The girl pulled her hands away from her face with a look of surprise.
“There is an understanding between us,” he explained. “She knows the whole of my heart. But why would you say such a thing? Why try to send them away?”
“Because,” she said, struggling to keep her voice down, “because of a hundred reasons! Because you would have reconsidered following through with the plan to destroy the astrolabe, knowing there was a chance you could be with her now. Because she would have interrupted you, distracted you, and cost you precious time when that loathsome ring could steal you at any moment and leave me to finish this all alone. And because I will be damned before I let you lie down and die without at least trying to give us the time to break the ring’s hold over you.”
Nicholas sat back, silenced by the force of her words.
“You can bloody well hate me for it, too, but I can’t be sorry,” she said, wiping at her face in disgust. “And now you have me weeping like a child! If I liked you any less, I would beat you senseless for this.”
“I’m not surrendering to the poison, Sophia,” he said. “I fight it every single day. This has been our plan—”
“This was your plan. Yours and Li Min’s. You told me I wasn’t allowed to die,” she said. “Do you remember? In the desert, in the hospital, over and over again. Each time I wanted to slip away you were there, with your annoying ‘You owe me a debt, you are not finished with your life, this is not your end’ nonsense. It made me want to die just to irritate you, but I didn’t. So why should I sit here and watch you make the same slow farewell?”
Nicholas’s left arm began to shake under the strain of holding his weight. He shifted, leaning forward with a grimace. “Then why did you agree to follow me to the auction?”
She looked at him as if he’d asked her why chickens lay eggs. “Because I’m going to find the witch and stick a bunch of knives in her until I find the one soft, fleshy spot that makes her take your blasted ring off!”
He did not want to tell her that she was in the deepest sort of denial if she truly believed she could convince the witch of anything. The stories Ironwood had told him about the woman made his skin crawl, and he had very little doubt that killing her or wounding her would only cause the poison to work faster. She was as merciless as they came, and the only way to truly get his revenge on her would be to take the astrolabe and ruin her chances of adding another secret or soul to her collection.
He wasn’t surrendering the ship; he was going down with it, and on his own terms.
“You said they…that Julian and…Etta,” Nicholas said, trying to stamp out the ember that began to glow dangerously inside him again, “that they were planning to attend the auction? Or at least apply for entry to it?”
“They were, though judging by Linden’s expression, I think I put her off the idea,” Sophia said, with one last confession. “I told them what’s going to happen when the astrolabe’s destroyed. Neither of them took it very well.”
It was amazing that, for all of their similarities, neither Etta nor Sophia could decipher each other or understand the other’s minds. Nicholas translated Etta’s reaction for her: “That only means she’ll be there to try to steal it.”
“There wasn’t enough gold left in the cache for an entry fee, anyway,” Sophia said. “I came back and checked about an hour after you’d left. And Ironwood’s cleared out the other ones Julian would know about.”

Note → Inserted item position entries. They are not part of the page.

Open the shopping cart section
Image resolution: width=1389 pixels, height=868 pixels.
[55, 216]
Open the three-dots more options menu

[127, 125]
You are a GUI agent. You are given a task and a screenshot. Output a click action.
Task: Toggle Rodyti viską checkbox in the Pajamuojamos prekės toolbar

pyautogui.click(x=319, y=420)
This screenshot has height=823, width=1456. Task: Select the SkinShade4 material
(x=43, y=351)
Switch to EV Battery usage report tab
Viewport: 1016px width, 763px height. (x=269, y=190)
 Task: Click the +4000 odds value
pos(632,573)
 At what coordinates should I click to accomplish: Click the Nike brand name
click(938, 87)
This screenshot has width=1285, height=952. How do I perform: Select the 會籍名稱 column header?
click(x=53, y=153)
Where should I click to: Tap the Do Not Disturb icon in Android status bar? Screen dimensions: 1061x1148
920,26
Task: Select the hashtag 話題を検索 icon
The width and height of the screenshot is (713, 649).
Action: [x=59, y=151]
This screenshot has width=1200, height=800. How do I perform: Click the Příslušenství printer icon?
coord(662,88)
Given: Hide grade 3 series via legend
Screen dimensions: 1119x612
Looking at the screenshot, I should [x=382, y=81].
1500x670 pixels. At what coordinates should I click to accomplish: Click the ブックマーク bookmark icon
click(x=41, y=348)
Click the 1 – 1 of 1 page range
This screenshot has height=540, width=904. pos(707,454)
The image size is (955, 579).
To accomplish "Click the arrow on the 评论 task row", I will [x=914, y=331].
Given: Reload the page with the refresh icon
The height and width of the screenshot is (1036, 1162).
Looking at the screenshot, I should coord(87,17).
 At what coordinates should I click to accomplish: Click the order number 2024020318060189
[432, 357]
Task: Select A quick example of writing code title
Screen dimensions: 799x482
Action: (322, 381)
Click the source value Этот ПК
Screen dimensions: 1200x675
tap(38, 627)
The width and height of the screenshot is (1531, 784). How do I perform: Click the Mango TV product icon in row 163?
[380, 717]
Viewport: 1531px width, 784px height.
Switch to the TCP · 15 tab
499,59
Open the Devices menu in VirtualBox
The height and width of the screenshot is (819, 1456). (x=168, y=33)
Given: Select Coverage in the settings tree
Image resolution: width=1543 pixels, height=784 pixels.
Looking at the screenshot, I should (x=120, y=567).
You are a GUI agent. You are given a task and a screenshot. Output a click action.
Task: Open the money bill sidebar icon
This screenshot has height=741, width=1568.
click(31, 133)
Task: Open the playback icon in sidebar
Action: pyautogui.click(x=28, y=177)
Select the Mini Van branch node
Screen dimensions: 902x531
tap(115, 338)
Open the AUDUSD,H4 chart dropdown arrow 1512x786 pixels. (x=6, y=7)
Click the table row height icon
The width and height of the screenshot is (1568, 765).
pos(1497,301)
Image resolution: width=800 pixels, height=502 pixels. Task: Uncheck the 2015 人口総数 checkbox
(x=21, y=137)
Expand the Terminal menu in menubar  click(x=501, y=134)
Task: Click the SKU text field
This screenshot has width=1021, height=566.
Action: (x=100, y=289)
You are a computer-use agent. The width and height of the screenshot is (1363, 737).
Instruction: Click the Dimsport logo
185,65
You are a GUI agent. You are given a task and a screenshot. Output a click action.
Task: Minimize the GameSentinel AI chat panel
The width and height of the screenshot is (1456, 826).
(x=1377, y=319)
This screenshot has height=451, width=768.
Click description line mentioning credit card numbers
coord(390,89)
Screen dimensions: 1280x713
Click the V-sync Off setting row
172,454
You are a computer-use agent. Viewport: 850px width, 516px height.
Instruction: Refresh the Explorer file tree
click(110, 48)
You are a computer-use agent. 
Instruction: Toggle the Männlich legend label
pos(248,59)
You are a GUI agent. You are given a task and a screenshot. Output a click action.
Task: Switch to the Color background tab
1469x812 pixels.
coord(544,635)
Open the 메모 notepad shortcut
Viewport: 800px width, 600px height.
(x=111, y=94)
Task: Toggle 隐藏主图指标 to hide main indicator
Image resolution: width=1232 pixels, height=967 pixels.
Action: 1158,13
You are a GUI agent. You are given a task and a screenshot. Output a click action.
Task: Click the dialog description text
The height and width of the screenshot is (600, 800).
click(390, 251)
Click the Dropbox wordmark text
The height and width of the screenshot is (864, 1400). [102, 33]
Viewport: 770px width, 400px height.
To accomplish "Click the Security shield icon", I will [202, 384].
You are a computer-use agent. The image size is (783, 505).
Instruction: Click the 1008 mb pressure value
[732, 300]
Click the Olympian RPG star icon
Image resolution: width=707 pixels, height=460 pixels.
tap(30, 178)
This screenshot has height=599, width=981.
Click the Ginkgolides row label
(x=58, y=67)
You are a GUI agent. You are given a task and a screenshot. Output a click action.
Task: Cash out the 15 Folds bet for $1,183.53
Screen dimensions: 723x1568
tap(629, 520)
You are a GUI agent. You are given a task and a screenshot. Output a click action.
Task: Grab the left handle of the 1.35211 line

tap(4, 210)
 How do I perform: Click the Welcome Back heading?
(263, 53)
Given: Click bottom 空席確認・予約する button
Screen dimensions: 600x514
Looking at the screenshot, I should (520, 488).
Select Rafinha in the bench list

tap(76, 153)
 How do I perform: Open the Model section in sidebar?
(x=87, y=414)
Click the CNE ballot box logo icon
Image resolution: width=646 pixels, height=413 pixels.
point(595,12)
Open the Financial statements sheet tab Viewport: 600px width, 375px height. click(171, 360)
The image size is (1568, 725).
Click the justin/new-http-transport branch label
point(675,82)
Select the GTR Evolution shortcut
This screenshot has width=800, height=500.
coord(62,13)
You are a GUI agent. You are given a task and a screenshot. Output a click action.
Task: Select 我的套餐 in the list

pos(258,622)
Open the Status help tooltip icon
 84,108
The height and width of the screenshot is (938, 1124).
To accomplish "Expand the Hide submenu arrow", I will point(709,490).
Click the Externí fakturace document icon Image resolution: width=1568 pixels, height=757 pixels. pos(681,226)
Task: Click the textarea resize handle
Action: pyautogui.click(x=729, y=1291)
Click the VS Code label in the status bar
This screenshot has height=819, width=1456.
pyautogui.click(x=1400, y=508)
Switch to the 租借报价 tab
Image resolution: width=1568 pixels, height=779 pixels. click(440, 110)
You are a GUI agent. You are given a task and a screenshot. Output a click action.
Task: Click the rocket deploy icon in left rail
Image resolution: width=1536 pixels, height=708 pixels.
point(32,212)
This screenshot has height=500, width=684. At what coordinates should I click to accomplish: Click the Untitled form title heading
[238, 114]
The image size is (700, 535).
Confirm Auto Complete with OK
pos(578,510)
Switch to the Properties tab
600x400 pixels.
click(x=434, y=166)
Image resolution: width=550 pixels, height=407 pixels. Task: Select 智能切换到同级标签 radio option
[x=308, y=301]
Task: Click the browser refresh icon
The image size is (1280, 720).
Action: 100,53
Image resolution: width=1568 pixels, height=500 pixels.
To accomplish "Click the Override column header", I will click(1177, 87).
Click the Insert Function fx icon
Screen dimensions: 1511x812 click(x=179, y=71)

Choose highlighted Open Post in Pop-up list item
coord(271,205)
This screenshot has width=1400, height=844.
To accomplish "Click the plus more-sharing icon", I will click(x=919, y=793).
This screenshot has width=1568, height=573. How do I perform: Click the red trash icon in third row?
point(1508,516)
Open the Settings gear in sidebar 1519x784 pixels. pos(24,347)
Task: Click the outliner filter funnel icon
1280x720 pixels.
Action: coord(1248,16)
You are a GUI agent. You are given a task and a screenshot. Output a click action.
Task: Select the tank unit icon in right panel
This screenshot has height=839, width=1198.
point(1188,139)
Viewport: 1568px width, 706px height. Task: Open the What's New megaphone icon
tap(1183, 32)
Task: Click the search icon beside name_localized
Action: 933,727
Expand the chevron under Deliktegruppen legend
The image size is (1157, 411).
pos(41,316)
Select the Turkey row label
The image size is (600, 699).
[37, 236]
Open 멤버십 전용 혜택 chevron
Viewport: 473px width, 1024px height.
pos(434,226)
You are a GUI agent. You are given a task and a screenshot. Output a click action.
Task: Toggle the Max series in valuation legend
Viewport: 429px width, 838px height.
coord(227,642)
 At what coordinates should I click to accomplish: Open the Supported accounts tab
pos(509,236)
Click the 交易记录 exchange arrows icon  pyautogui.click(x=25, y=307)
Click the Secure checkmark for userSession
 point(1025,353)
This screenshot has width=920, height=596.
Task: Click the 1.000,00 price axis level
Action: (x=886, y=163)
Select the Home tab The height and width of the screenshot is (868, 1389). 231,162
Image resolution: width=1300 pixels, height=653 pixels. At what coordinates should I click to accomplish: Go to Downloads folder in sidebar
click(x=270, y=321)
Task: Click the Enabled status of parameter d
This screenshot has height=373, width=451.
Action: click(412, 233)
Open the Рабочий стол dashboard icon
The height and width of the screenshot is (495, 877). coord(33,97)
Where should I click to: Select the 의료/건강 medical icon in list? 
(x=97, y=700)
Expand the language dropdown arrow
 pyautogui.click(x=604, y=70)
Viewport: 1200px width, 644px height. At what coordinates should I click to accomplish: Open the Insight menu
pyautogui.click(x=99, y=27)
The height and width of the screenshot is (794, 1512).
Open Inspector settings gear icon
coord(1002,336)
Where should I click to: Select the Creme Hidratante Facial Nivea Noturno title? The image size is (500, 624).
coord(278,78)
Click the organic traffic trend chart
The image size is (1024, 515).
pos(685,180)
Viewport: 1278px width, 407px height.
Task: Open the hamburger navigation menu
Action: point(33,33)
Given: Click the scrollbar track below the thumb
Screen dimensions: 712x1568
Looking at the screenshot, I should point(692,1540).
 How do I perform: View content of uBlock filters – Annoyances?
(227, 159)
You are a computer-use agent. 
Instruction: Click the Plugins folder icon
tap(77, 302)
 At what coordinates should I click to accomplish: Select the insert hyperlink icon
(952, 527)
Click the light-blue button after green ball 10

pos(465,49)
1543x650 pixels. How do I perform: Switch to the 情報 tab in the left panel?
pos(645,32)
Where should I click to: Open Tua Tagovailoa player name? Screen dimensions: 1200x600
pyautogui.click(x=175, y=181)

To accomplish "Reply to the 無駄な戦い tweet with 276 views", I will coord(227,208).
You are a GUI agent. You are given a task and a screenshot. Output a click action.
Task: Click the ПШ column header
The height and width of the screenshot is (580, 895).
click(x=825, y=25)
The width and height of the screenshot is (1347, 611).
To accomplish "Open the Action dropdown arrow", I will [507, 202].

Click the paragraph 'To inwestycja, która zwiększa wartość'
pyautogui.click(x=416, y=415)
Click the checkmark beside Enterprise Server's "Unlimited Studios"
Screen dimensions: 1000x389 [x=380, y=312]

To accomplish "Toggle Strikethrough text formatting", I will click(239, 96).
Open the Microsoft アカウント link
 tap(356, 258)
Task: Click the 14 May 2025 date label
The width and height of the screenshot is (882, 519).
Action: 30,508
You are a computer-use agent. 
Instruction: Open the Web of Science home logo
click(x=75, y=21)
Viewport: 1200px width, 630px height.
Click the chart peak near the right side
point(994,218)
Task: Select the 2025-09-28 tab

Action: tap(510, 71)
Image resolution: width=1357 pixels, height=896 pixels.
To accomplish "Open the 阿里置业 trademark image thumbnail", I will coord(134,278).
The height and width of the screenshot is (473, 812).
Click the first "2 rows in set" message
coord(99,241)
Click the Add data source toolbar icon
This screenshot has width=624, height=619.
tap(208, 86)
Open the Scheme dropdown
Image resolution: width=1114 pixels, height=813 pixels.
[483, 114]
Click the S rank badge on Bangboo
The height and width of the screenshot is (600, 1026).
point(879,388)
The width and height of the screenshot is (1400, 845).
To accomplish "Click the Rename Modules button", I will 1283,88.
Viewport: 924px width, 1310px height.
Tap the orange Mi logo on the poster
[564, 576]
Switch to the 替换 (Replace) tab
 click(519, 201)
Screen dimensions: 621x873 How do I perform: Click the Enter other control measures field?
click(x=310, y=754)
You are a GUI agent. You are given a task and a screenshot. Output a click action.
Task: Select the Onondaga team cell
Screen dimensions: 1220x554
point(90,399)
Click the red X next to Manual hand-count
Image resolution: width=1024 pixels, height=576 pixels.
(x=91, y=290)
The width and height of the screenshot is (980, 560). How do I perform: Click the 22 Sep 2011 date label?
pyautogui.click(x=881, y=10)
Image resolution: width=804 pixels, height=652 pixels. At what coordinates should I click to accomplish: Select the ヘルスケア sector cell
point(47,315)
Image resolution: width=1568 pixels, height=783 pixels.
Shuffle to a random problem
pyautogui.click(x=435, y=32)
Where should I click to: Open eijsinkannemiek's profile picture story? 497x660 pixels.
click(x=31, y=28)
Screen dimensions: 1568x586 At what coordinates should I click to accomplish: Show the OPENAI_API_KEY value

That would pose an actual problem, though he had little doubt that Etta could think her way through the situation. “Then you’re likely right, and they won’t be there. You’ve kept them safely away from any trouble we might cause.”
“Stop trying to make me feel better,” Sophia ordered. “It won’t work. I’m determined to be angry and guilty about this for at least another two days, and then again when I’m punching your corpse.”